Longbow, the creation of former executives from McLaren, Alpine and Lotus, plans to sell a pair of lightweight electric sports cars in late 2027.

The company will launch with two $NZ150,000 electric sports cars that it says will weigh under 1000kg each.
Mike Flewitt, Michael van der Sande and Dan Balmer all joined the firm’s advisory board. The co-founder, engineer Daniel Davey, formerly worked for both Tesla and Lucid.

Longbow announced its first projects, an open-roof Speedster and Roadster coupé, in March. They will use an aluminium chassis and should complete a 0-100 run in 3.5sec. Each weighs in at 895kg and offers claimed range of 440km.
Everything apart from the battery cells is from the UK. Initial deliveries start at the end of 2027.

Davey admitted the task ahead is not without risks, which is why the founders established a new advisory board. To minimise risk, “what you need…is people who’ve done it before,” he said. “That informs the plan that we already have.”
Co-founder, Mark Tapsott, came from BYD. He said Longbow is about “car people building cars. We wanted to work with the right partners.”

Former McLaren boss, Mike Flewitt, told Autocar that “It all started with the car,” and then the people and the company.
He added: “I have a personal passion for lightweight sports cars…” which is something he says is slowly being lost from the industry.
“To see somebody coming in with leading-edge technology and with those attributes at the forefront is quite novel, and it really stood out to me.”

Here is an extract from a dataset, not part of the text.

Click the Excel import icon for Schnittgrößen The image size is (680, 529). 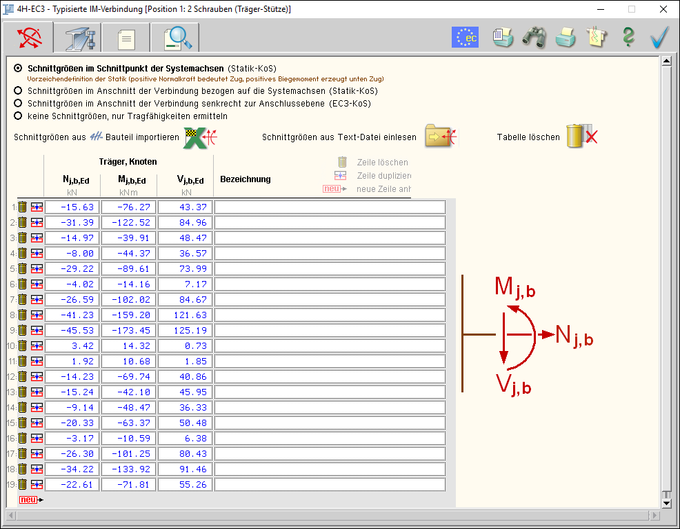(203, 137)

However, Flewitt emphasised that the car needs to be viable. Board member van der Sande agreed. He is a former boss of Alpine, Lucid Europe and JLR’s Special Vehicles division.
“Having done this a few times, there are definitely arbitrations, things to be done around complexity, attributes, tooling, sourcing, manufacturing, methods, automation, materials.
“There’s many…things that are very alien to mass manufacturers. “It is about…finding the right alliances, suppliers and partners.”